When Hösle turns to analyzing Woody Allen's movies, he focuses on the "Woody persona," the character-type so often played by the actor Woody Allen in his films.  The main features of this type are his tormented relation with women and with his own sexuality, his strange mixture of intellectual triumph and defeat, and his way of alternating between being funny/witty and being funny/laughable.  We both laugh with Woody as he makes clever observations, and laugh at him for being a neurotic schlemiel (habitual bungler) and a schlimazel (born loser).  I am inserting these terms here.  Curiously, Hösle doesn't make use of the rich Yiddish comic vocabulary and doesn't connect Allen's comedy with traditional Jewish humor.

Although Woody Allen is interested in the big questions of philosophy, "he remains faithful to the limitation of comedy, from the New Comedy onwards, to topics that do not concern the highest, the ruling classes, whose problems are reserved for tragedy" (p. 59).  The Woody character is fundamentally apolitical (p. 47).

With Allen's thorough knowledge of film history to draw on, and his own innovative style, Hösle says, he "recovers a fullness of the comic that had been lost by high art … for more than two millennia" (p. 7).

Although most of Hösle's praise for Woody Allen is reasonable as film criticism, he is prone to hyperbole, as on page 43:

Although not academic, the Woody persona is thus essentially an intellectual.  In as early a film as Take the Money and Run, the criminal Virgil Starkwell shows his belief in the power of the word when he tries to rob a bank with the help of a written note -- a note, though, so badly written that gun is read by the employees as gub and causes long hermeneutical discussions up to the vice president.  His attempt to flee from prison with a pistol carved out of a bar of soap that then gets sudsy in the rain demonstrates again his trust in form over matter.

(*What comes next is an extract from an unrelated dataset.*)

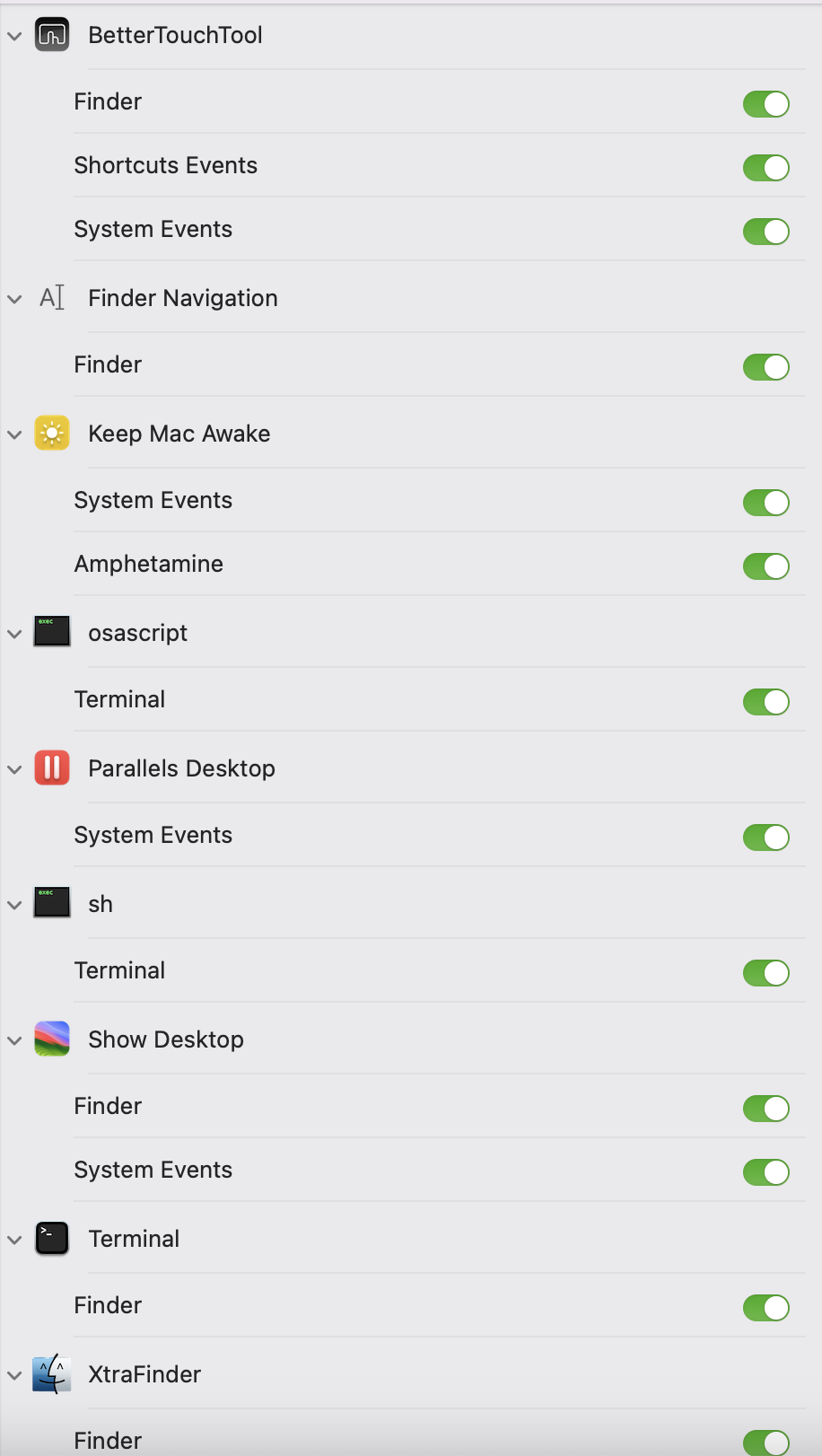Screen dimensions: 822x1456
Task: Disable Shortcuts Events for BetterTouchTool
Action: tap(765, 168)

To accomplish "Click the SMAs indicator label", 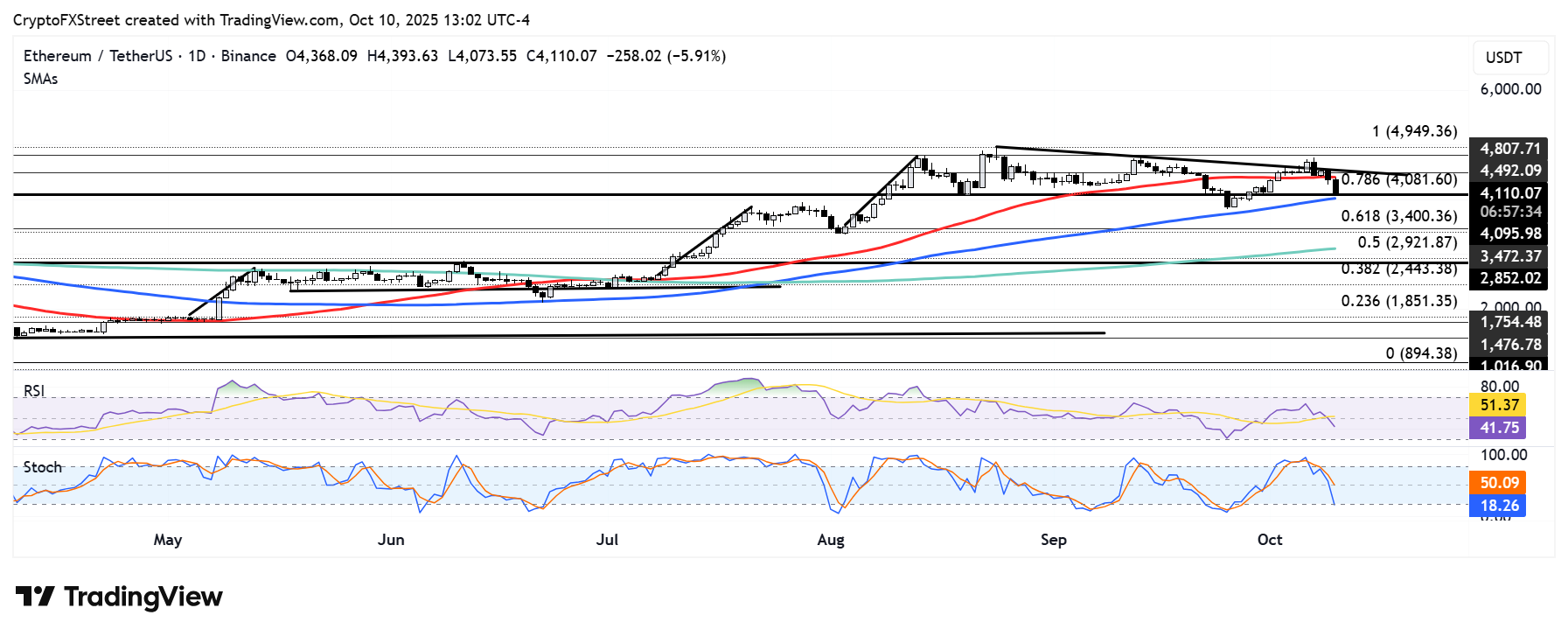I will click(41, 79).
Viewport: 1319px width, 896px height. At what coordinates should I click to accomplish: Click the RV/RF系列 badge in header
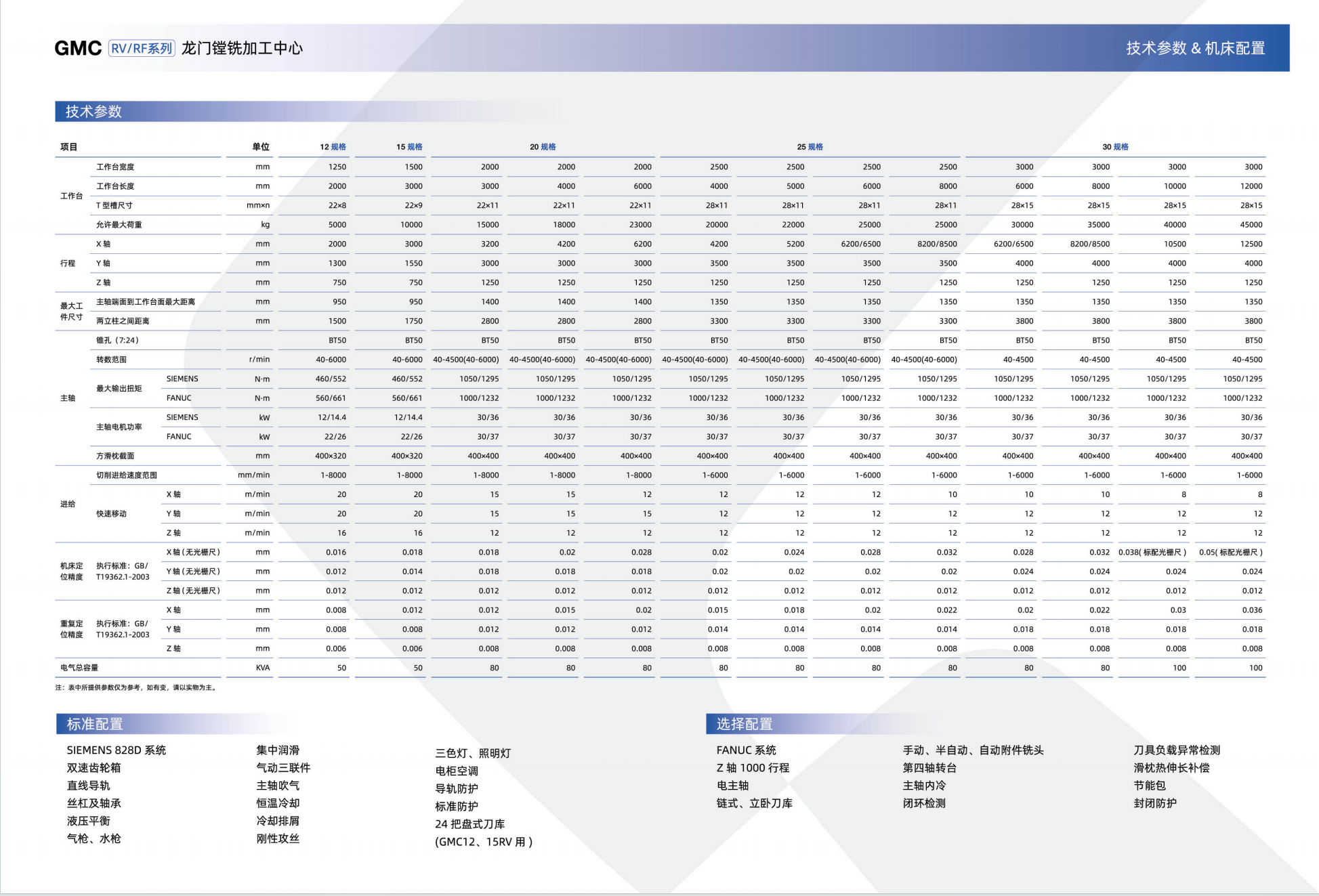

Tracing these scenes to Allen's "belief in the power of the word" and "trust in form over matter" here seems like silly pedantry.  Not everything in Allen's films has philosophical significance.  I find it more insightful to simply call Virgil Starkwell a schlemiel.

The tendency toward pedantry shows up also in some of Hösle's writing, as in the redundant "indispensable prerequisite" (p. 4), "too overopinionated" (p. 66), and "appearance of a deus ex machina from above" (p. 54).  Why write that "Woody Allen has succeeded in impersonating a certain type of comic hero," when you mean that he has played a certain type of comic hero?

This small problem aside, Hösle has done an admirable job of organizing and discussing themes in Allen's movies and relating them to his written work.  Allen is a master of joke techniques, particularly inflation and deflation -- the sudden juxtaposition of something trivial after something sublime.  "Eternal nothingness is O.K. if you are dressed for it," for instance, and "Not only is there no God, but try getting a plumber on weekends" (p. 34).  Hösle is particularly good when discussing the gags that appeal to academics, such as the scene in Annie Hall where Allen's character is waiting in a theater line and gets into an argument about Marshall McLuhan with another man.  McLuhan himself appears, and takes Woody's side (p. 41).

If Vittorio Hösle gets to write a second edition of this charming book, he might look in more detail at the current philosophical literature on humor and, even if the book remains short, add a bibliography and an index.